Famed trumpeter gives lecture mixed with music on value of arts and culture learning.

Jazz legend Wynton Marsalis kicked off the citywide celebration of Jazz
Appreciation Month at the Kimmel Center on Tuesday. Smithsonian National
Museum of African Art director Johnetta B, Cole introduced Marsalis by
saying she loves "jazz as much as the devil loves sin."

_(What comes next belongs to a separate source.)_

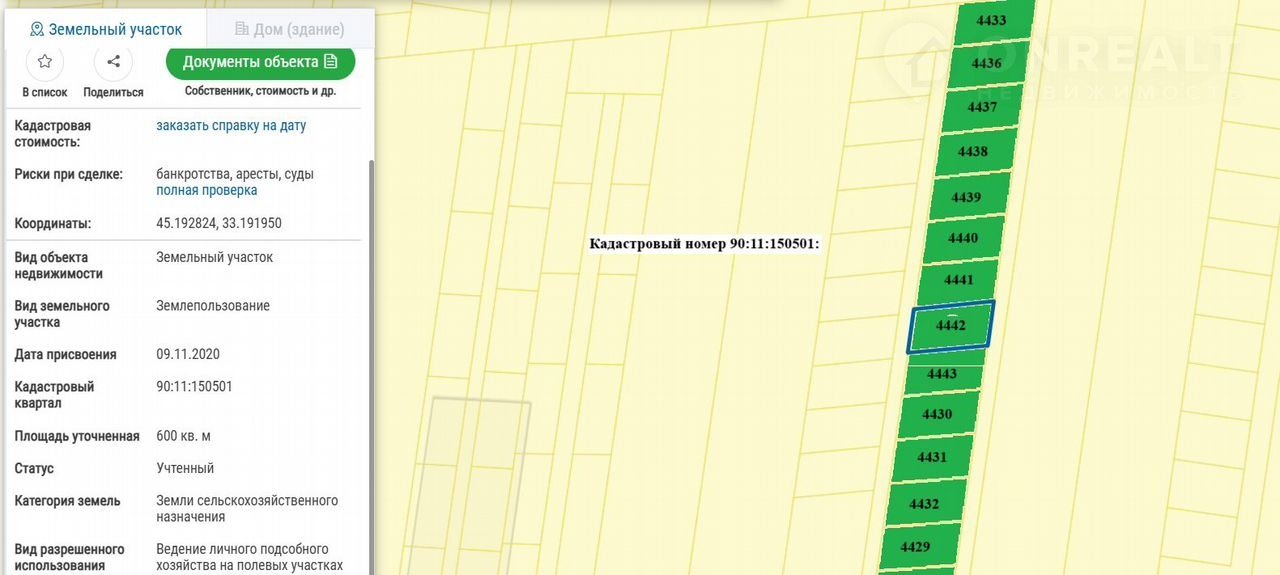
Task: Open 'полная проверка' link
Action: point(206,190)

The trumpeter then delivered a moving lecture, interwoven with
musical performances and highlighting the value of arts to our society.
Marsalis had originally written this mixed performance piece when he was
asked to give the prestigious Nancy Hanks Lecture, the nation's
foremost forum for arts advocacy at the Kennedy Center in Washington,
D.C. Some of the audience squirmed in their seats when he reminded them
of America's history of slavery, racism and misogyny and mocked both the
white face and black face versions of the minstrel show. His speech
mostly focused on the current denigration of arts in society. He asked
the audience to ponder, "A financial inheritance can be accurately
assessed in dollars, but what is the value of an artistic heritage? Who
calculates the value of 'Amazing Grace' or 'Yankee Doodle' or 'Go Down
Moses'?"

During the Q&A, Marsalis encouraged kids to go to college and
study more than music, and he made commitments to local schools. He
promised to provide music to one local school and come to another "even
if it took two years." He gave detailed tips to aspiring musicians.

"Practice is the price that you pay to be good," said Marsalis, who
recommended practicing your weakest skill the most. "Playing all the way
through, do not stop for the parts that you stumble."

Jazz sounds




Luckily for Philadelphians, there will be
more chances to hear world-class jazz at the Kimmel Center, which
Downbeat magazine named one of the top venues in the world to hear jazz.




Matt Wolf, vice president of programming at the Kimmel Center,
highlighted an upcoming April 14 tribute by Grammy winner Danilio Perez
to the music of Philadelphian McCoy Tyner.



"Many do not realize the rich history of Philadelphia jazz: Johnny
Coltrane, Benny Golson, Charlie Biddle, Terrell Stafford and the Heath
Brothers," he said.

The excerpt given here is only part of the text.